▶ **Task instructions**
Show all lines from the data that include the word "will".

START Source information

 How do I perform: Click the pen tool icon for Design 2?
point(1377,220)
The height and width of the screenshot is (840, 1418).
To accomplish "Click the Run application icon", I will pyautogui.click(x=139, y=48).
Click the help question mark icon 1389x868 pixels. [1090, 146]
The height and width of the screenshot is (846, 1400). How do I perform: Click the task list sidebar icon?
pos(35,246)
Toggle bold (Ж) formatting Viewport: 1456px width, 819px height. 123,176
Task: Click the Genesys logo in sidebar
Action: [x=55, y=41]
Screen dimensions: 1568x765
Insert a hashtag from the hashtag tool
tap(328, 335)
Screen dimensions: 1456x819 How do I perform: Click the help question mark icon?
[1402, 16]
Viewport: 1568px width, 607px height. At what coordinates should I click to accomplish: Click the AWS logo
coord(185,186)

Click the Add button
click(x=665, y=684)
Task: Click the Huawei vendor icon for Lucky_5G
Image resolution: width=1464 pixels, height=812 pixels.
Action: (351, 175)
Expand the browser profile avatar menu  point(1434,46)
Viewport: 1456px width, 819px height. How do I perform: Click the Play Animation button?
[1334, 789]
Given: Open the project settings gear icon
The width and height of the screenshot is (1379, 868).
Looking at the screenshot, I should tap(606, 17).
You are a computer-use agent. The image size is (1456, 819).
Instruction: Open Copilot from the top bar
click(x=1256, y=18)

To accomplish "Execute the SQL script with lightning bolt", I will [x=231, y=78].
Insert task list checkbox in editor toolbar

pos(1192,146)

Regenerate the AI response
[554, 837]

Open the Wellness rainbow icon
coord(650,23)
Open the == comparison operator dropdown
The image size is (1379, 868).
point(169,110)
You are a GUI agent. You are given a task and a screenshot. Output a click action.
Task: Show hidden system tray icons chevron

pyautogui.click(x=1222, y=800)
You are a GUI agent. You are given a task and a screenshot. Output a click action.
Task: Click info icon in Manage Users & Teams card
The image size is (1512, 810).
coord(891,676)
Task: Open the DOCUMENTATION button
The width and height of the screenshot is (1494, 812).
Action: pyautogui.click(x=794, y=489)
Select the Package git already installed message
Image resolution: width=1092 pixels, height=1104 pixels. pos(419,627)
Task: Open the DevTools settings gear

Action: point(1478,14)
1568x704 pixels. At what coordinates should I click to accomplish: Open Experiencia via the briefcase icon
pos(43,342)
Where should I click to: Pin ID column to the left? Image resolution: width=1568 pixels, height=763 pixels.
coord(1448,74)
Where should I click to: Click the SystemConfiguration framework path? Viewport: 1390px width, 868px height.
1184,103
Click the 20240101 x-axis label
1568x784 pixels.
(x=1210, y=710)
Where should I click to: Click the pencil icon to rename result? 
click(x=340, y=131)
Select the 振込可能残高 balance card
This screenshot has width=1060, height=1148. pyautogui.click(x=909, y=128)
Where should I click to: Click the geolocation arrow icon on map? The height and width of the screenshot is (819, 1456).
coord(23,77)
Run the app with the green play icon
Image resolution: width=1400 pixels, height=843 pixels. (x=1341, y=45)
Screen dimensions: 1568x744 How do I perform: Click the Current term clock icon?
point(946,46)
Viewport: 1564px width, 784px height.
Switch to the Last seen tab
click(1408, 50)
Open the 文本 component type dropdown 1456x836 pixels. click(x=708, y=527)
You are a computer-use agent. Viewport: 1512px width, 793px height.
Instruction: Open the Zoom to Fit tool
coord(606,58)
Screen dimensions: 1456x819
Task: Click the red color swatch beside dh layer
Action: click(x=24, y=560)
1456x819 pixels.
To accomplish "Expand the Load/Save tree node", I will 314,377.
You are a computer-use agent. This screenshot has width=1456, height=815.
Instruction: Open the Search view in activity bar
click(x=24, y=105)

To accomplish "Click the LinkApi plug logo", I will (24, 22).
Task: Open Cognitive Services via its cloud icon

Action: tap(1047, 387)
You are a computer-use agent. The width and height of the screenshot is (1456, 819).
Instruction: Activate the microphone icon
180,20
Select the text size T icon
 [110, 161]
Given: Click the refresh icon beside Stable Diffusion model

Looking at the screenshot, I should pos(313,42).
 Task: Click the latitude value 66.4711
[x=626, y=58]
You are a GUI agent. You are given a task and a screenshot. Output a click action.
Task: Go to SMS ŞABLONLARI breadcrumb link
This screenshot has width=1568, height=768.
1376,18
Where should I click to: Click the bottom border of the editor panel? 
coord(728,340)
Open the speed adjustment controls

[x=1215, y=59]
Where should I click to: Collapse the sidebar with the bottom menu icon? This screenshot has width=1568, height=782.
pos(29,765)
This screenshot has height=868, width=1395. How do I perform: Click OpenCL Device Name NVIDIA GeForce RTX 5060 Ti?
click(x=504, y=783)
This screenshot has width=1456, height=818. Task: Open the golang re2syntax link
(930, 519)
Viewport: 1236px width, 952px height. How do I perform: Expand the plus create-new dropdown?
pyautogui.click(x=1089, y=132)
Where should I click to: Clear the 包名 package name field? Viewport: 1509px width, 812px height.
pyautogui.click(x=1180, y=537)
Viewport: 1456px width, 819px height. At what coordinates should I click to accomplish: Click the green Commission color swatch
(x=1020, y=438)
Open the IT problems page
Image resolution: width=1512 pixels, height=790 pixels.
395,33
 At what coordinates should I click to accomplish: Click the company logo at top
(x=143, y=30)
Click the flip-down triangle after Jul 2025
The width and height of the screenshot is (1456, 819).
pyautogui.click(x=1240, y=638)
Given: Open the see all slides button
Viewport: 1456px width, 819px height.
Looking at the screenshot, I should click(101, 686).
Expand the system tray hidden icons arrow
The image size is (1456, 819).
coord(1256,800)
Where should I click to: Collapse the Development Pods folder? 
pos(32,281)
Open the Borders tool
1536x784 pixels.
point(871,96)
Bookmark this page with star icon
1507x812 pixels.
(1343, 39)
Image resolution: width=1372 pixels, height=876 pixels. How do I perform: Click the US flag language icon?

END Source information

▶ **Expected answer**
To accomplish "Click the Run application icon", I will pyautogui.click(x=139, y=48).
To accomplish "Execute the SQL script with lightning bolt", I will [x=231, y=78].
To accomplish "Expand the Load/Save tree node", I will 314,377.
To accomplish "Click the LinkApi plug logo", I will (24, 22).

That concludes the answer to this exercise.